Now, let's spice it up a bit. We'll add Data.Maybe.setoid into the mix. Again, because instance arguments do not perform a recursive search, we'll have to define the setoid ourselves:
Maybeℕ-setoid = setoid ℕ-setoid
_≡M_ = Setoid._≈_ Maybeℕ-setoid
I'm going to postulate few stupid things just to demonstrate that Agda indeed picks correct setoids:
postulate
comm : ∀ m n → (m + n) ≡ℕ (n + m)
eq0 : ∀ n → n ≡ℕ 0
eq∅ : just 0 ≡M nothing
lem : ∀ n → just (n + 0) ≡M nothing
lem n = begin
just (n + 0) ≈⟨ just
(begin
n + 0 ≈⟨ comm n 0 ⟩
n ≈⟨ eq0 n ⟩
0 ∎
)⟩
just 0 ≈⟨ eq∅ ⟩
nothing ∎
I figured an alternative to the proposed solution using instance arguments that slightly bends the requirements, but fits my purpose. The major burden in the question was having to explicitly open EqReasoning multiple times and especially having to invent new names for the contained symbols. A slight improvement would be to pass the correct Setoid once per relation proof. In other words passing it to begin_ or _∎ somehow. Then we could make the Setoid implicit for all the other functions!

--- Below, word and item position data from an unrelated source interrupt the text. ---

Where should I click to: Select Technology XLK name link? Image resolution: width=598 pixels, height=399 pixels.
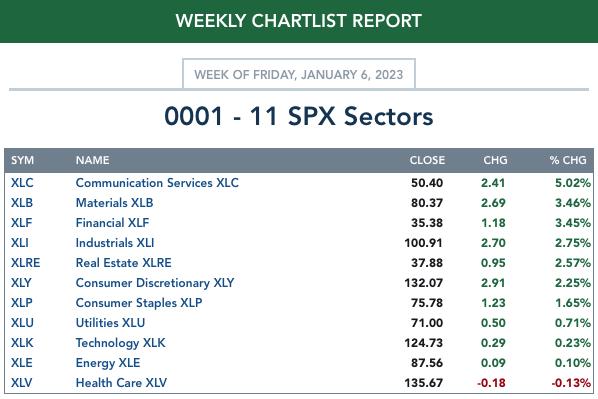121,343
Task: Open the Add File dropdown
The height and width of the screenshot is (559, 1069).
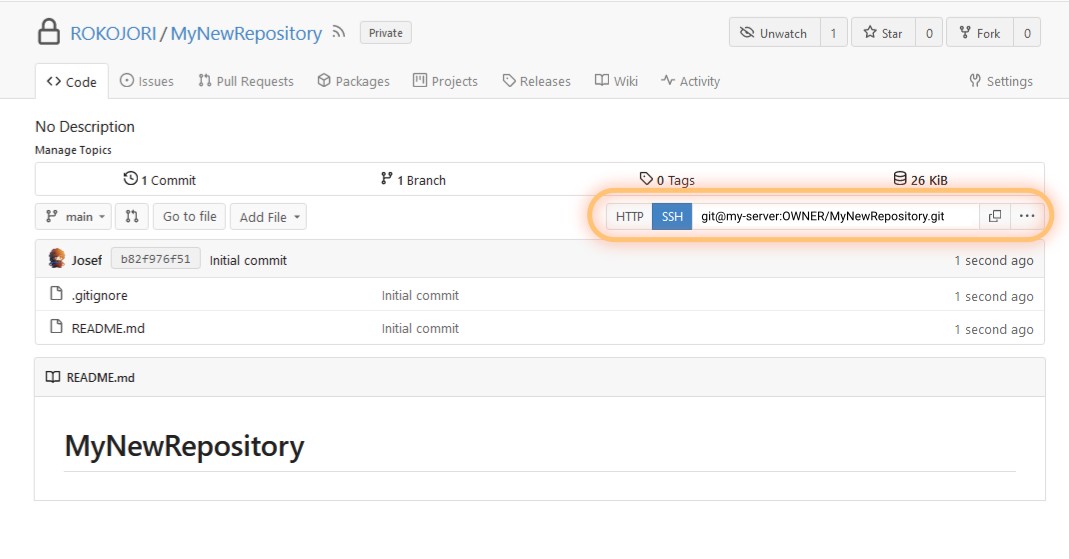Action: 268,216
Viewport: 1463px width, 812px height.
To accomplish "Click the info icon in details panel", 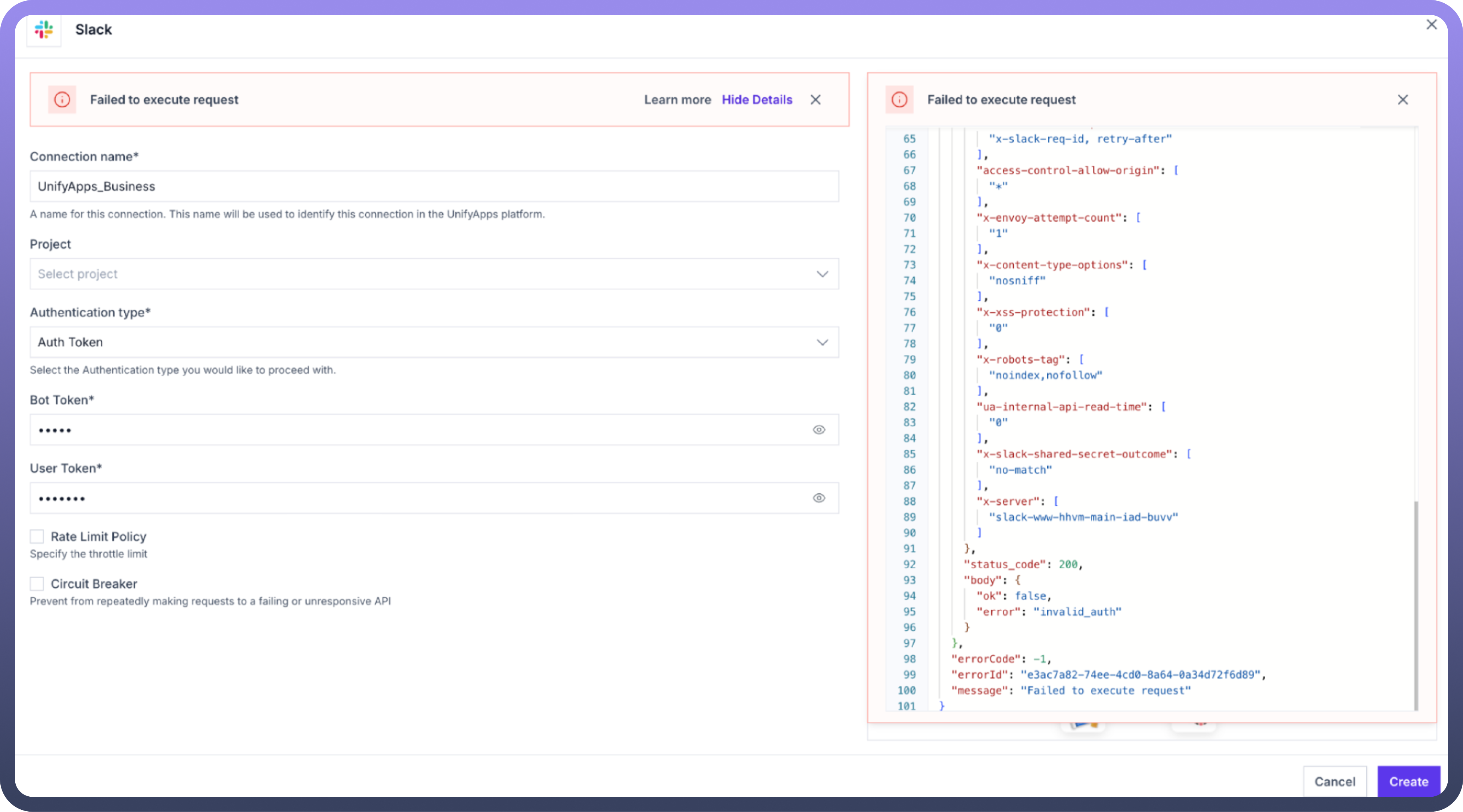I will [899, 99].
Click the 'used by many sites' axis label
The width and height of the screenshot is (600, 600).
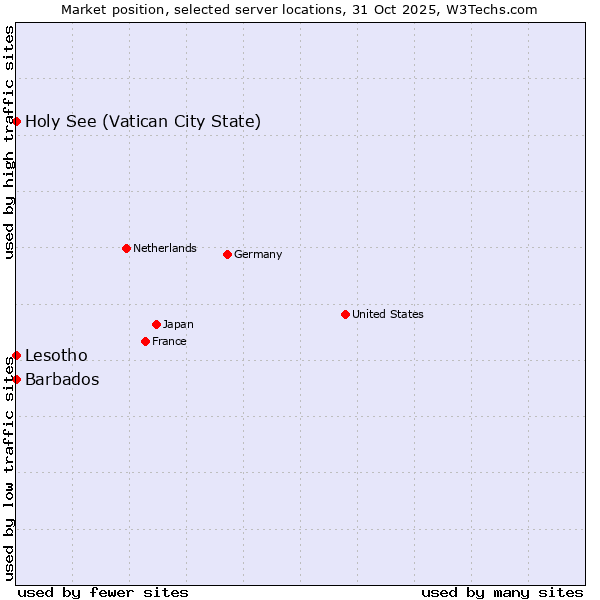[x=502, y=592]
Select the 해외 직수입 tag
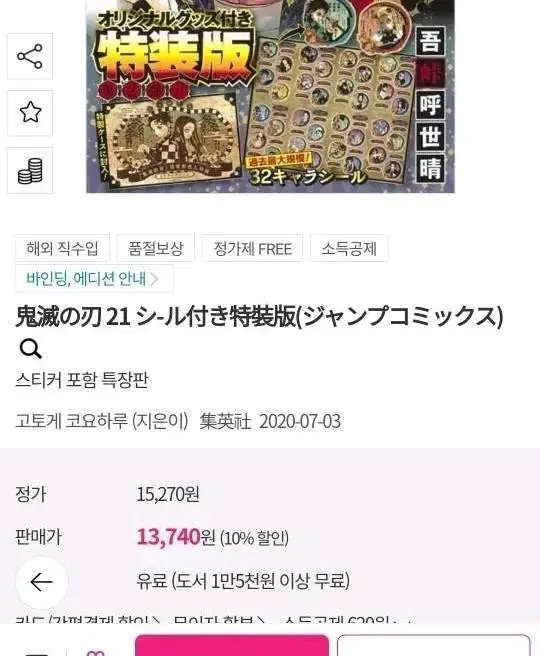 point(62,249)
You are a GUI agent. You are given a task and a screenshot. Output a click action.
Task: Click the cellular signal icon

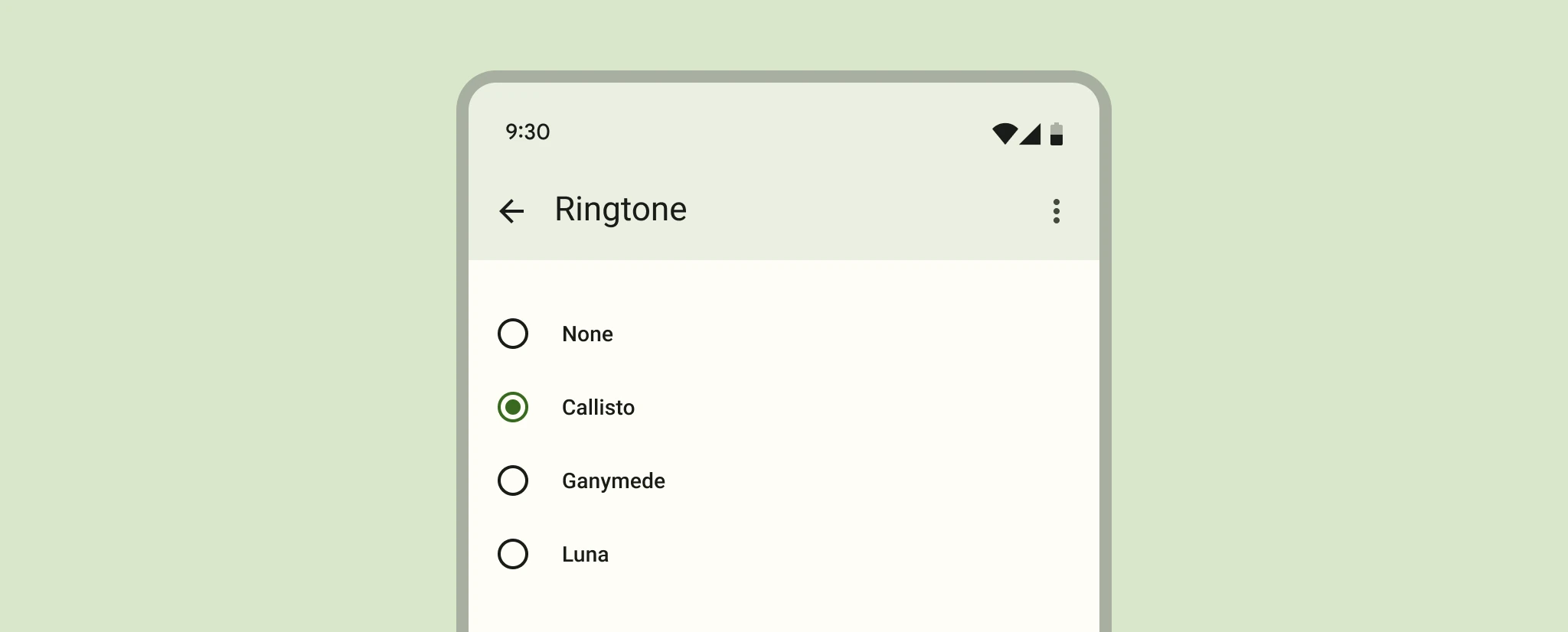click(x=1031, y=132)
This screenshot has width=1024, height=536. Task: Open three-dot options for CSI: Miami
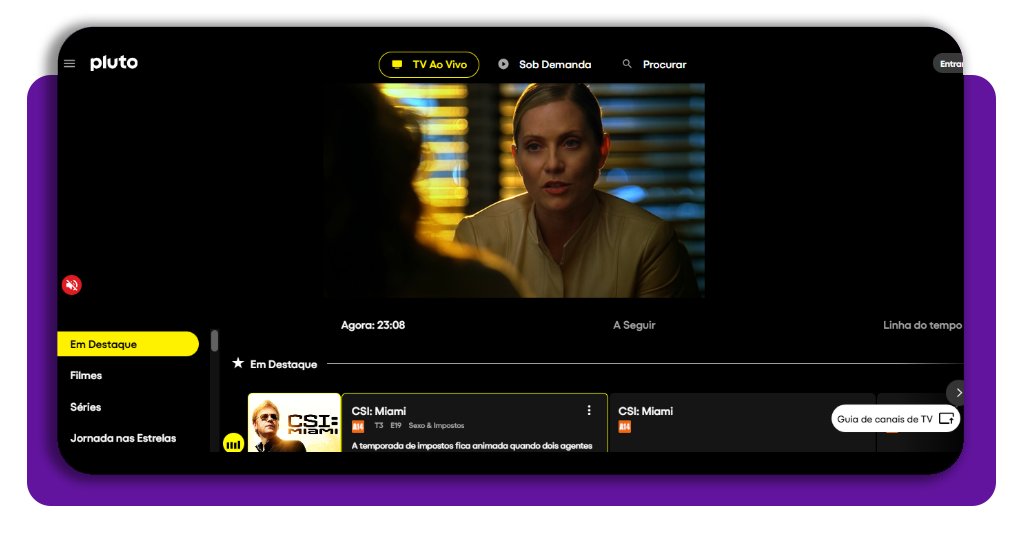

import Relation.Binary.EqReasoning as EqR
import Relation.Binary using (Setoid)
module ExplicitEqR where
infix 1 begin⟨_⟩_
infixr 2 _≈⟨_⟩_ _≡⟨_⟩_
infix 2 _∎
begin⟨_⟩_ : ∀ {c l} (X : Setoid c l) → {x y : Setoid.Carrier X} → EqR._IsRelatedTo_ X x y → Setoid._≈_ X x y
begin⟨_⟩_ X p = EqR.begin_ X p
_∎ : ∀ {c l} {X : Setoid c l} → (x : Setoid.Carrier X) → EqR._IsRelatedTo_ X x x
_∎ {X = X} = EqR._∎ X
_≈⟨_⟩_ : ∀ {c l} {X : Setoid c l} → (x : Setoid.Carrier X) → {y z : Setoid.Carrier X} → Setoid._≈_ X x y → EqR._IsRelatedTo_ X y z → EqR._IsRelatedTo_ X x z
_≈⟨_⟩_ {X = X} = EqR._≈⟨_⟩_ X
_≡⟨_⟩_ : ∀ {c l} {X : Setoid c l} → (x : Setoid.Carrier X) → {y z : Setoid.Carrier X} → x ≡ y → EqR._IsRelatedTo_ X y z → EqR._IsRelatedTo_ X x z
_≡⟨_⟩_ {X = X} = EqR._≡⟨_⟩_ X
Reusing the nice example from Vitus answer, we can write it:
lem : ∀ n → just (n + 0) ≡M nothing
lem n = begin⟨ Data.Maybe.setoid ℕ-setoid ⟩
just (n + 0) ≈⟨ just
(begin⟨ ℕ-setoid ⟩
n + 0 ≈⟨ comm n 0 ⟩
n ≈⟨ eq0 n ⟩
0 ∎
)⟩
just 0 ≈⟨ eq∅ ⟩
nothing ∎
where open ExplicitEqR
One still has to mention the Setoids in use, to avoid the use of instance arguments as presented by Vitus. However the technique makes it significantly more convenient.